What the task asks: Your task is to repeat the listing exactly.

Data:
========================================

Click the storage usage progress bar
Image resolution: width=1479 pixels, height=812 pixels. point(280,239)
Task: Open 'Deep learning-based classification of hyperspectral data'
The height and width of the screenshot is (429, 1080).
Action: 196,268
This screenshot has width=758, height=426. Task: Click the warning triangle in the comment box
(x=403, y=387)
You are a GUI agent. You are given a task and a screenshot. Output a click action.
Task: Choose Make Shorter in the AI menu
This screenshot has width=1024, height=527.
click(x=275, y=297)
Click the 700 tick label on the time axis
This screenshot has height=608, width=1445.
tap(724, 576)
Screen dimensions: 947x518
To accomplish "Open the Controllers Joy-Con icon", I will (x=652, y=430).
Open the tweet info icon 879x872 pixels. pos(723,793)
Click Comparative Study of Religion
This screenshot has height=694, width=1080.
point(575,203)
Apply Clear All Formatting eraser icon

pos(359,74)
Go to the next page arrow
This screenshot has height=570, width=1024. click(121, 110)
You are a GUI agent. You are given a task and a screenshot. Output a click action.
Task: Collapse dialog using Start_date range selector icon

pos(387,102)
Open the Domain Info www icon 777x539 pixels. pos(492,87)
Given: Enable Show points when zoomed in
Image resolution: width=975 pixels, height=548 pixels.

========================================

Result for this exercise:
Click the storage usage progress bar
Image resolution: width=1479 pixels, height=812 pixels. point(280,239)
Task: Open 'Deep learning-based classification of hyperspectral data'
The height and width of the screenshot is (429, 1080).
Action: 196,268
This screenshot has width=758, height=426. Task: Click the warning triangle in the comment box
(x=403, y=387)
You are a GUI agent. You are given a task and a screenshot. Output a click action.
Task: Choose Make Shorter in the AI menu
This screenshot has width=1024, height=527.
click(x=275, y=297)
Click the 700 tick label on the time axis
This screenshot has height=608, width=1445.
tap(724, 576)
Screen dimensions: 947x518
To accomplish "Open the Controllers Joy-Con icon", I will (x=652, y=430).
Open the tweet info icon 879x872 pixels. pos(723,793)
Click Comparative Study of Religion
This screenshot has height=694, width=1080.
point(575,203)
Apply Clear All Formatting eraser icon

pos(359,74)
Go to the next page arrow
This screenshot has height=570, width=1024. click(121, 110)
You are a GUI agent. You are given a task and a screenshot. Output a click action.
Task: Collapse dialog using Start_date range selector icon

pos(387,102)
Open the Domain Info www icon 777x539 pixels. pos(492,87)
Given: Enable Show points when zoomed in
Image resolution: width=975 pixels, height=548 pixels.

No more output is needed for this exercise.